We know they're not silent.
So often game developers have done exactly this; gotten feedback, figured out to work on, and then got busy working on it. Almost too busy. The community teams are so busy trying to figure out how to keep their audience calm that they forget to communicate with the devs and do their job - inform the community.
Information is paramount. While we know they cannot divulge the inner workinga of the game, they will almost certianly have a priority updates list, shared internally so the devs can pick up the module where a bug / improvement is needed, and when that job is completed and committed to the next build, that informations is written into the release notes. Which sits there. Doing nothing.
Don't be them other game publishers!
All I ask is that they let us into the lobby.
Being able to hear the internal gossip between the receptionist and the security guard (metaphorically speaking of course, we don't want to actually come to their offices); "I hear Jeb is working on the fuel system" is like making orbit for the first time.
Being able to hear that from the magazine table is like gold dust. Reassurance that the issues we are frustrated by are, at least, being handed to the team that can do something about it. It's better than silently flicking through the internal news bulletin on the table, reading about the internal awards party from 6 months ago. Eventually we will get fed up of the bugs and will wait in that lobby until the next build comes out, by which time some of us will have left. Even seeing a Dev walking across the lobby to get a fresh cup of water from the cooler is better than nothing.
They trusted the content creators before, they can trust them now.
SM, SZ, EA, ML and many, many others. They are practically employees - we won't judge the Devs if they handed out unfinished patches and updates to test them, and they won't judge the Devs - certainly not paint them in bad colours if it somehow doesn't work - if anything, they'll highlight all the great work they doing - on the basis it's strictly what "could" be coming, not necessarily what "will" be coming. Even if the community team have to vet their work, it's worth it to keep the community informed.
If not specifics, show us where to look for progress.

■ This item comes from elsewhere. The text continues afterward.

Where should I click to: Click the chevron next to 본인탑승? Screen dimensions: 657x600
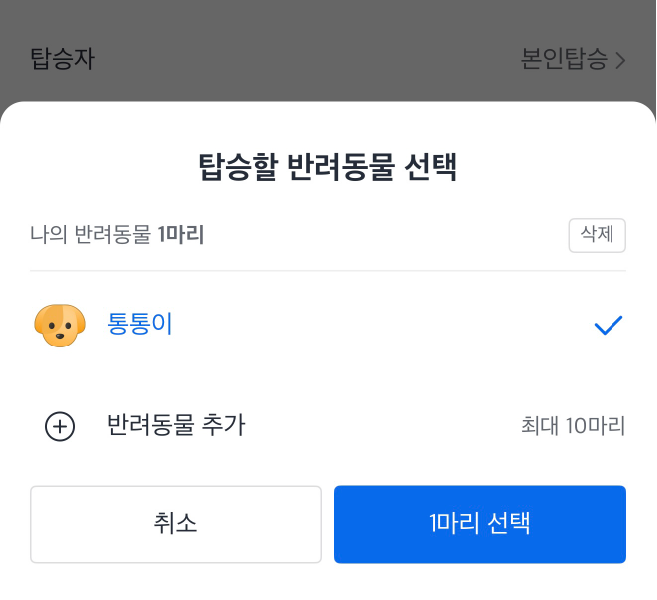tap(621, 60)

Like the progress bar, it moves, stops, jumps, gives us witty banter and entertains us while we wait. We need this for the patches and updates. Even if it's trivial banter, it's something evolving. They need to give us an indication of progress, it's missing and it needs to be invented - then placed somewhere obvious. maybe put the Launcher to good use? In any case, they should make it clear where we can get information about they're progress. I promise it can only be a good thing. I've never heard bad feedback on work being done.
A final thanks.
And not just for the game. The Dev's were there years ago telling us about some of the features being worked on. They were there just before release, watching intently at the pre-release and feeding back that they heard about the issues. The community team were there to provide clarity about the hardware requirements.
They deserve the patience of the community. They deserve to be motivated by us, cheered on, encouraged. They even deserve to ignore this post if they wish and do whatever they need to do.
They've earned it so far.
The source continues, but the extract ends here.